At that time, I knew that I was existentially going to be my mother’s daughter forever and that I need her more than she needs me. Nothing was going to widen a gap between me and her, and even after every anger-filled outbursts of mine that would soon follow as I ventured into adolescence, I would mentally and physically return back to my mother wiped clean of the thoughts I had earlier. We never apologized to each other for we never found affection in words, but in the little things that we do.

Two years later, we moved to another apartment and my mother stopped working in order to focus on me since I was about to enter high school. We moved a lot during those first few years and I was constantly angry because it felt like I never knew what was happening. We constantly had boxes around us like furniture, stacked up in the living room, dust flying around here and there. It was suffocating and I was tired of it. 

My mother almost never told me what was happening because she thought I was too young to know about the problems that we had. At one time we had to live in a hotel and my friends at school wanted to come over to my house to hang out but I quickly shut them down. I felt sad once I got back to our hotel room after school, they didn’t know that I was then living with my mother and younger sister in a tiny hotel room. I constantly asked myself if we were practically homeless back then. 

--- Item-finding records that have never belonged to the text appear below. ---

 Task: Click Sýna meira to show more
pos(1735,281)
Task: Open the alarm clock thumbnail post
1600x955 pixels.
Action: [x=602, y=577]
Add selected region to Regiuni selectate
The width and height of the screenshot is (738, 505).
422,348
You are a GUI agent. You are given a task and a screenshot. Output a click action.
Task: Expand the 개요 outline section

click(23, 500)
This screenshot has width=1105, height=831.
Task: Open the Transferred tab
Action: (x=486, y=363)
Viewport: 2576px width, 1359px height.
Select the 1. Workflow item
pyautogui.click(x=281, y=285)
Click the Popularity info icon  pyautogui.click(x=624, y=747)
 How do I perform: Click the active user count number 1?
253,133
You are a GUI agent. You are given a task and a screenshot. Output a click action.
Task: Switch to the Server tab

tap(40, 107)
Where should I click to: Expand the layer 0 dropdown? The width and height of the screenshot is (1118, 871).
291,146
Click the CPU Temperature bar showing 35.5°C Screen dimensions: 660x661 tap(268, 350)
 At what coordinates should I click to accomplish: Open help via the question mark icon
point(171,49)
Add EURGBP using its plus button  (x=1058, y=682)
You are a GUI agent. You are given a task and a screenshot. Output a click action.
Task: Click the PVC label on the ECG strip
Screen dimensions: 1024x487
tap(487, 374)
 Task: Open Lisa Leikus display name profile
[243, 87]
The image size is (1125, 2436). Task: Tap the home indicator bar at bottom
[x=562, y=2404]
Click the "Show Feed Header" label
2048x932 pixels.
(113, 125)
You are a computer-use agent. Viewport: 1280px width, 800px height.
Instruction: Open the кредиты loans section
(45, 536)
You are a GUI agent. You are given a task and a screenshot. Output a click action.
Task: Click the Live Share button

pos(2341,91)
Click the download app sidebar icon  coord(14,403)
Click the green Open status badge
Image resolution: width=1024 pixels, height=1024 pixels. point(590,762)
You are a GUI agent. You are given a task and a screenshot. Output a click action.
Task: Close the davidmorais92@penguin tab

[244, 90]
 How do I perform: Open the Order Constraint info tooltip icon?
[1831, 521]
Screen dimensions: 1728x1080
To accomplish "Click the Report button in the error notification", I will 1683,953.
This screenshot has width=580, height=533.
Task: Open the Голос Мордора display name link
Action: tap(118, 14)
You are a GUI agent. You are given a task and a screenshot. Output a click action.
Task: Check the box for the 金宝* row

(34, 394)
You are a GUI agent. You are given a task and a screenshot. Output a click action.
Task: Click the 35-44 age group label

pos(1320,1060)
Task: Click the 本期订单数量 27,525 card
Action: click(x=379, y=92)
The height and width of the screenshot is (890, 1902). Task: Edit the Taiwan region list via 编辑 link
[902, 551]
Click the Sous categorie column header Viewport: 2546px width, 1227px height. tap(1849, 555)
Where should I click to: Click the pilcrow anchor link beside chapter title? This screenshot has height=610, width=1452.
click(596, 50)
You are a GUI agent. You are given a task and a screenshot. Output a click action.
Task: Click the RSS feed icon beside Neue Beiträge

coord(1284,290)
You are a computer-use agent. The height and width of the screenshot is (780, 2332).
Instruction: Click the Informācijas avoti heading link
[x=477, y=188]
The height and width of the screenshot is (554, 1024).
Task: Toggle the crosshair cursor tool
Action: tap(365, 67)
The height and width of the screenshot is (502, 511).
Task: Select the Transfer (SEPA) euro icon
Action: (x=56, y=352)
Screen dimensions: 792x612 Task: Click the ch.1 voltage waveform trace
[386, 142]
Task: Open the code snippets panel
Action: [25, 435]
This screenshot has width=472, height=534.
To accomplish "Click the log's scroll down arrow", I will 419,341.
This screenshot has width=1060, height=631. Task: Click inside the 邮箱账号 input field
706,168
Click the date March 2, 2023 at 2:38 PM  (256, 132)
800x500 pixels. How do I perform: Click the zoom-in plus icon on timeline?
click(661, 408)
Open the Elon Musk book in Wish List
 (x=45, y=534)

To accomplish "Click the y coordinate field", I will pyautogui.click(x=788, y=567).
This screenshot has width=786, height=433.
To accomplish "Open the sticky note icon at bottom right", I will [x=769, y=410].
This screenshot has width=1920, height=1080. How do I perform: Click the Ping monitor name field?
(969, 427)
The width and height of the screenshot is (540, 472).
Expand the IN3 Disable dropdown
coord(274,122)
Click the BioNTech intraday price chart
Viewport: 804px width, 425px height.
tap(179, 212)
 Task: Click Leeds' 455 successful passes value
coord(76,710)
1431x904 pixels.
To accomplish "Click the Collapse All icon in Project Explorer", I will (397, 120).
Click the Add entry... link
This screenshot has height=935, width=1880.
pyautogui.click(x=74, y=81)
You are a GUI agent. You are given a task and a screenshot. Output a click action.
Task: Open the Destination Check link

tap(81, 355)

My idea of home was destroyed and I was constantly stressed and anxious about our situation. Despite all that, I was in a way thankful that no matter what it was, I still had my mother with me. My relationship with her never went slack and we did our best to find solace in every moment we had, no matter where we were. 

Things turned out well in the end, and in 2018 we found an apartment we were happy with and settled down. We did move again at the beginning of the quarantine in 2020, but believe it or not it was just a unit a few doors away, which is where we are now. 

We will no doubt have to move again in the future. We have no idea exactly when, but I now know that whatever it is, my greatest source of love will always be there, and we will continue to create memories in all the homes we find ourselves in. Perhaps down the line in five or ten years, I will look back on this time in this current home, and think back to the time when I finished writing this piece on my computer and stood up to go to the living room where my mother was sitting in playing her favorite game on her phone. I would think about how I went up to her and told her that I loved her and how much she meant to me- even if it’s just through looking at her since our affection is rarely spoken, only felt and done within the walls.